Long-delayed Posts II: Cutting Planes

This is a vast topic dealing with the following question: you are given a convex polytope P in R^n (say, as the intersection of some halfspaces), and you only care about the integer points inside P (i.e., S = P intersect Z^n). How do you come up with some halfspace h such that S lies in h, but some portion of P lies outside the halfspace (and hence is "cut off")?

Ideally you want to find a set H of halfspaces so that P'(P,H) = P intersect (intersection of halfspaces in H) equals convex-hull(S) --- note that this P' is the smallest convex body that can contain all of S.

As a simple illustration, if you have the following inequalities
3x + 4y <= 17 2x + 6y <= 22 x, y >= 0
Graphing this, we get:

Adding the first two inequalities gives us
5x + 10y <= 39
x + 2y <= 7.80

But since we only care about integer values of x,y, we can round down the RHS, and get the following "valid" inequality:
x+2y <= 7.

Similarly, the fact that x>=0 along with the second inequality implies that 6y <= 22, and using the same rounding-down idea, we get another "valid" inequality:
y <= 3.
And similarly (using the first inequality, and y >= 0), one gets
x <= 5.
Note that each of these cuts off some portion of the original polytope; though we are still left with a fractional vertex (5, 0.5). (How should we cut this fractional vertex off?)

Note that we used some simple rules-of-thumb to generate these inequalities that were valid for all integer points S inside P, but cut off some portions of the polytope.

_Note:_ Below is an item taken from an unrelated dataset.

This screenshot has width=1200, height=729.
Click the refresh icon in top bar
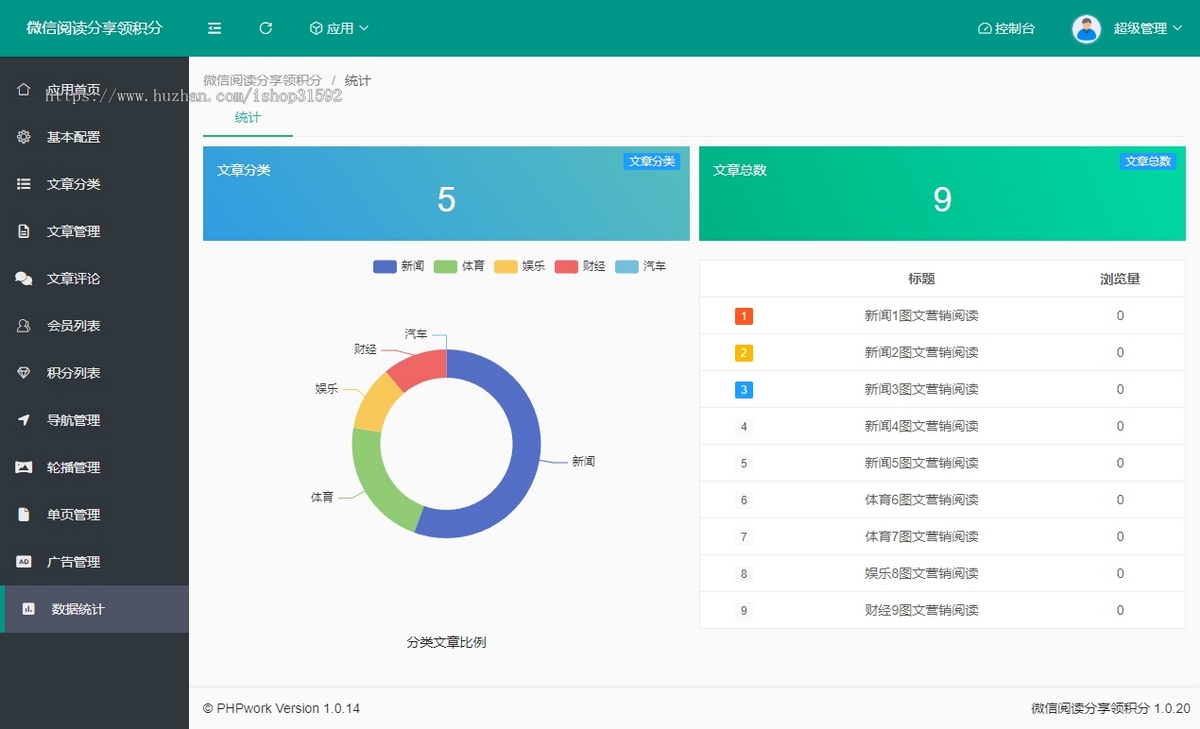click(266, 28)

One can ask: are there automated procedures to generate such valid inequalities in a systematic fashion? Are these procedures to generate these cutting planes "complete" --- do they eventually give leave us with the convex hull of S? How much time do these procedures take?

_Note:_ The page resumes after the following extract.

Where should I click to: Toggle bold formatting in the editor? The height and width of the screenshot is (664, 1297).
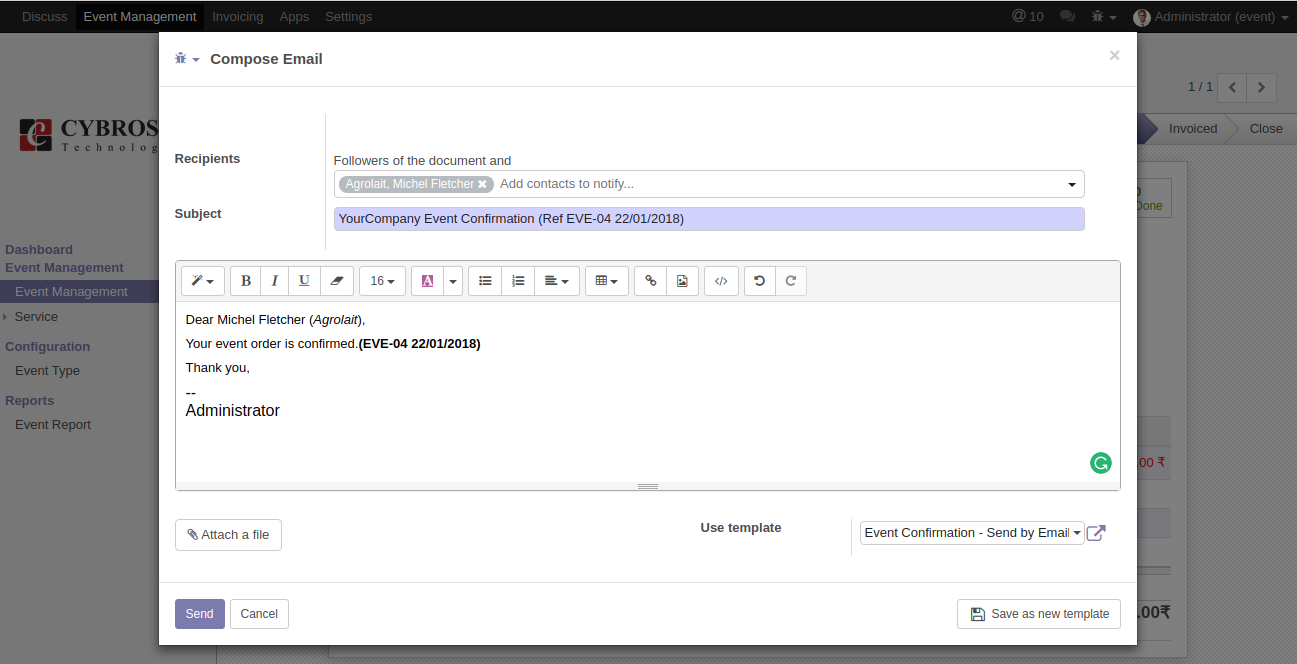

You can refer to entire books on the subject (e.g., Schrijver's book on Linear and Integer Programming). There has been much interest in some of these advanced techniques: the Lovasz-Schrijver method, the Sherali-Adams method, and the Lassere method. We may blog about this sometime later, but before we end, let us see how the simple idea about rounding down the right hand side is applicable to the matching polytope.

The Matching Polytope

One can use same ideas as above to get the Edmonds' matching polyope formulation from the naive matching constraints: start with
x(delta v) <= 1 for all v
x_e >= 0

now take a set A of vertices, and add up the constraint x(delta v) <= 1 for v in A. You get
2 \sum_{e subsetof A} x_e + \sum_{e in delta A} x_e <= |A|.

Now since the x_e's are non-negative, drop the second summation to get
\sum_{e subsetof A} x_e <= |A|/2.

But since all integer solutions give an integer value on the left, you can replace the right by
\sum_{e subsetof A} x_e <= floor(|A|/2).

Thursday, November 5, 2009

Integrality of the Bipartite Perfect Matching Polytope

Just to elaborate on what Yuan mentioned in class yesterday: (yet) another way to prove the integrality of the bipartite perfect matching polytope BPM is via the following fact:

Given a Delta-regular bipartite graph, it can be decomposed into Delta perfect matchings.

(The proof is via Hall's theorem: show that there exists a perfect matching in any regular bipartite graph, remove this perfect matching from the graph, and repeat.)

Suppose there was a non-integer vertex x* of BPM, note that since it is defined by some set of tight constraints with integer coefficients, this vector x* must be rational. Now you can scale the numbers by some integer C to get an integer vector Cx*. But this integer vector can be viewed as a bipartite multigraph where every vertex i has degree C(\sum_j x*_ij) = C(1) = C. Now we can use the fact above: this vector Cx* can be written as the sum of C perfect matchings.

Hence x* can be written as 1/C*this sum of perfect matchings, or a convex combination of perfect matchings, which means that it cannot itself be a vertex (extreme point) of the BPM.